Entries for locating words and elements
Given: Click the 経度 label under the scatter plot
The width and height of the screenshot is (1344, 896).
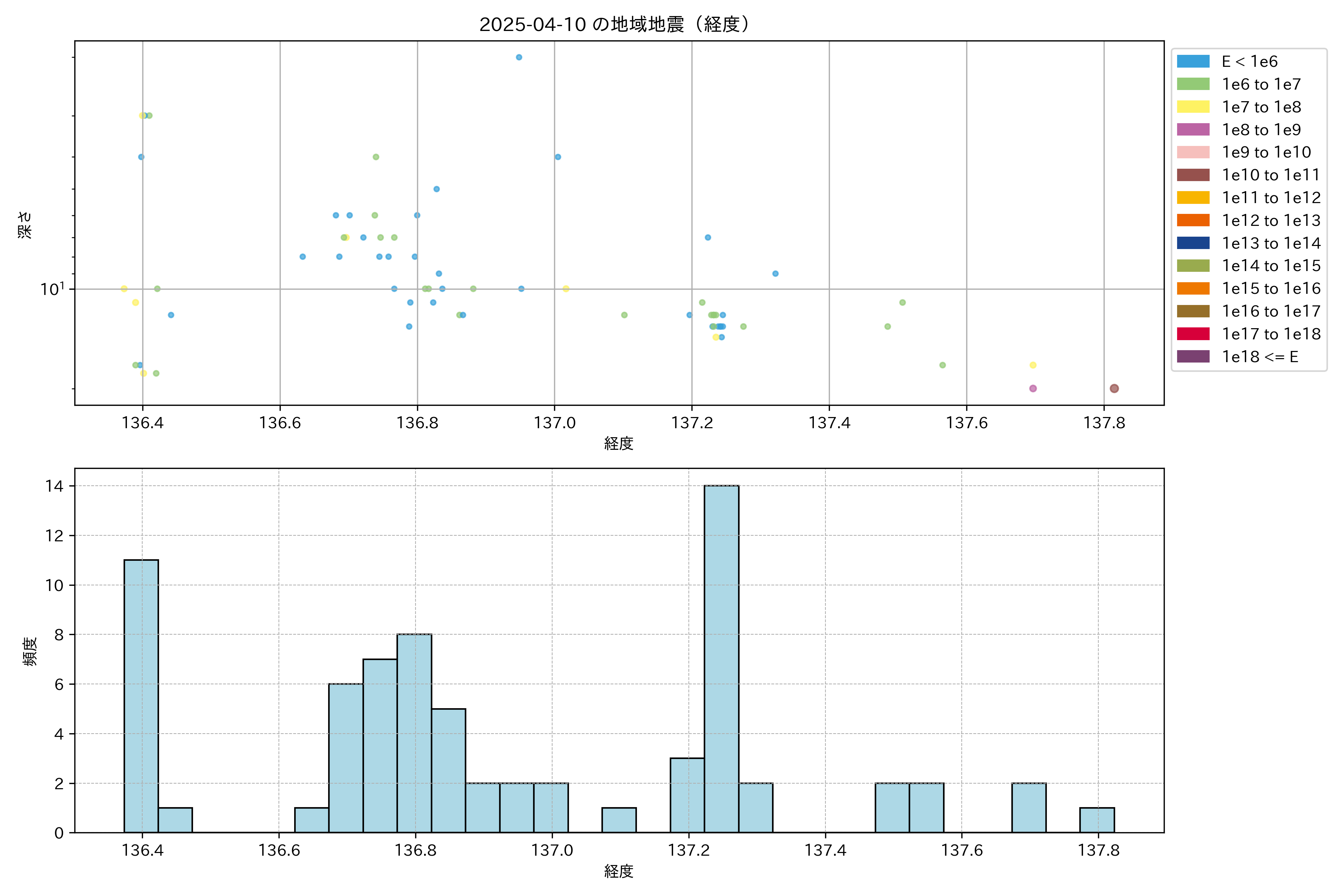Looking at the screenshot, I should (x=618, y=444).
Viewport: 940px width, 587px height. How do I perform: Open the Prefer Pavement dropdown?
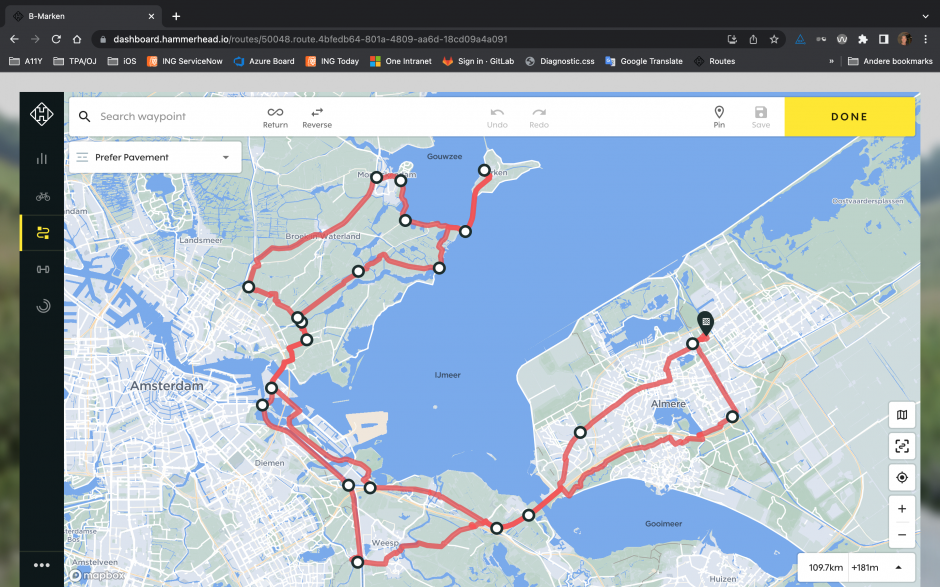point(153,157)
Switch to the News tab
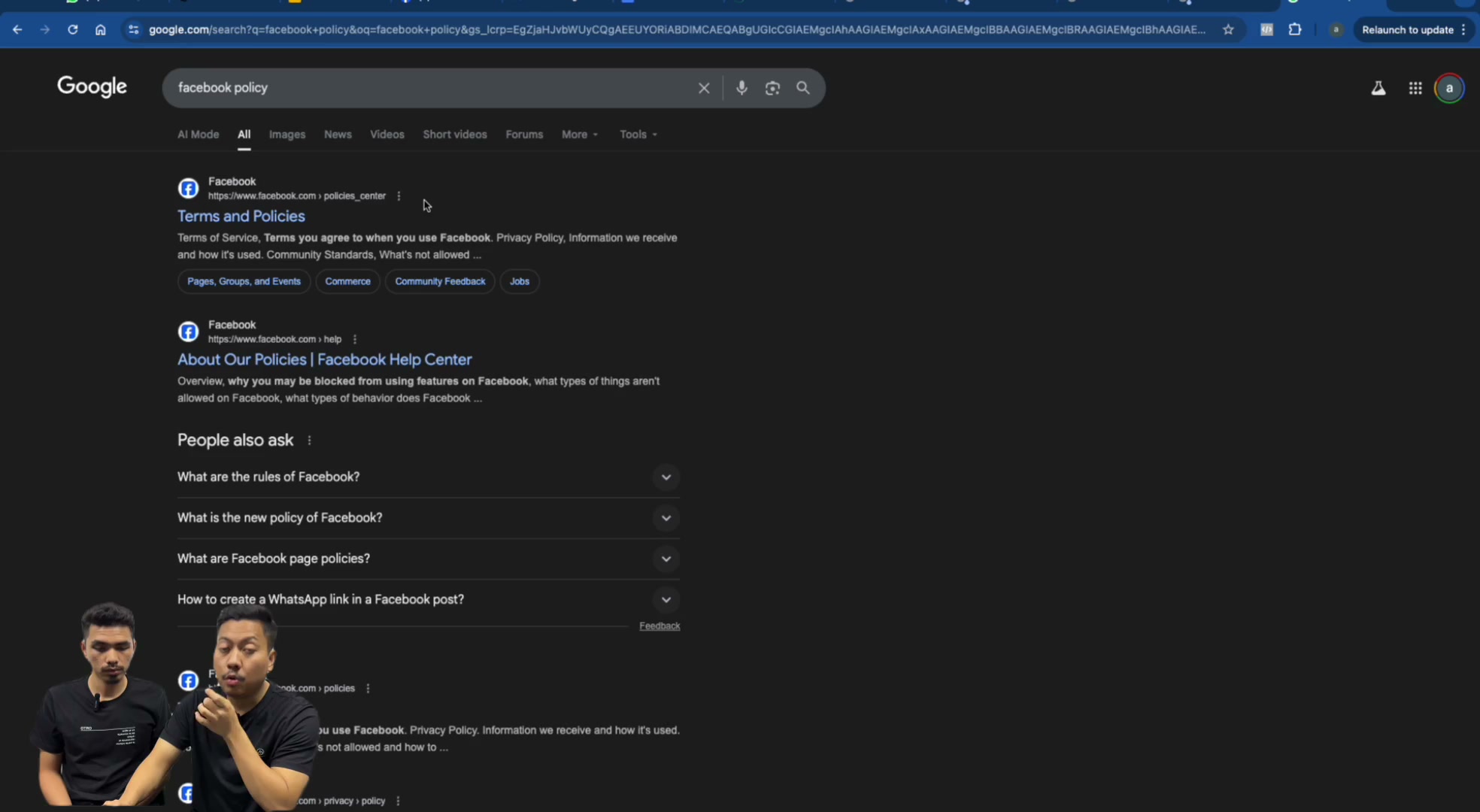1480x812 pixels. (338, 135)
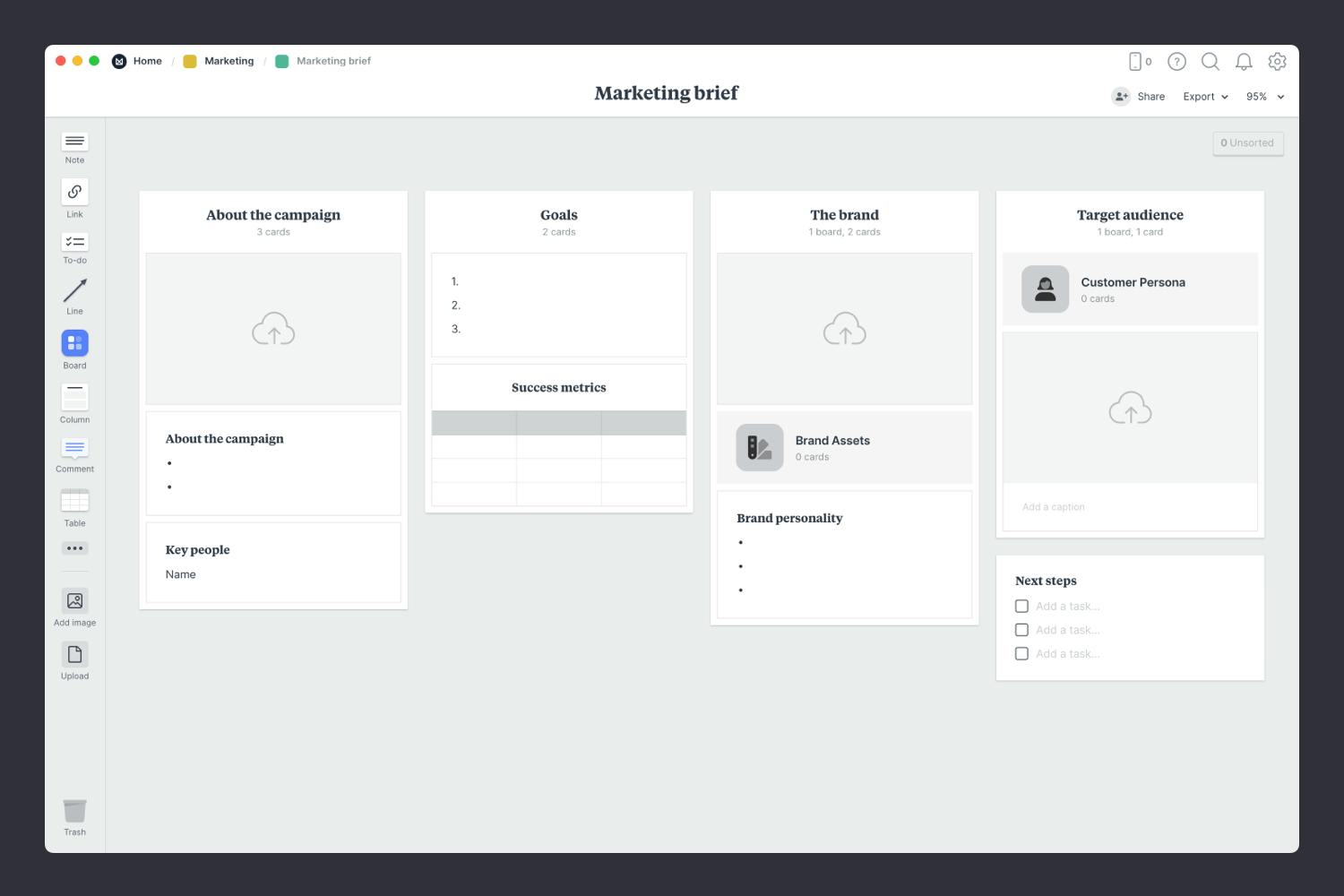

Stated problem: Can you edit the material above so that "Prefer Pavement" becomes "Avoid Tolls", keeping everything else unchanged and leaving the pictures out?

Output for this exercise:
Given: Click the 経度 label under the scatter plot
The width and height of the screenshot is (1344, 896).
Looking at the screenshot, I should (x=618, y=444).
Viewport: 940px width, 587px height. How do I perform: Open the Avoid Tolls dropdown?
point(153,157)
Switch to the News tab
1480x812 pixels. (338, 135)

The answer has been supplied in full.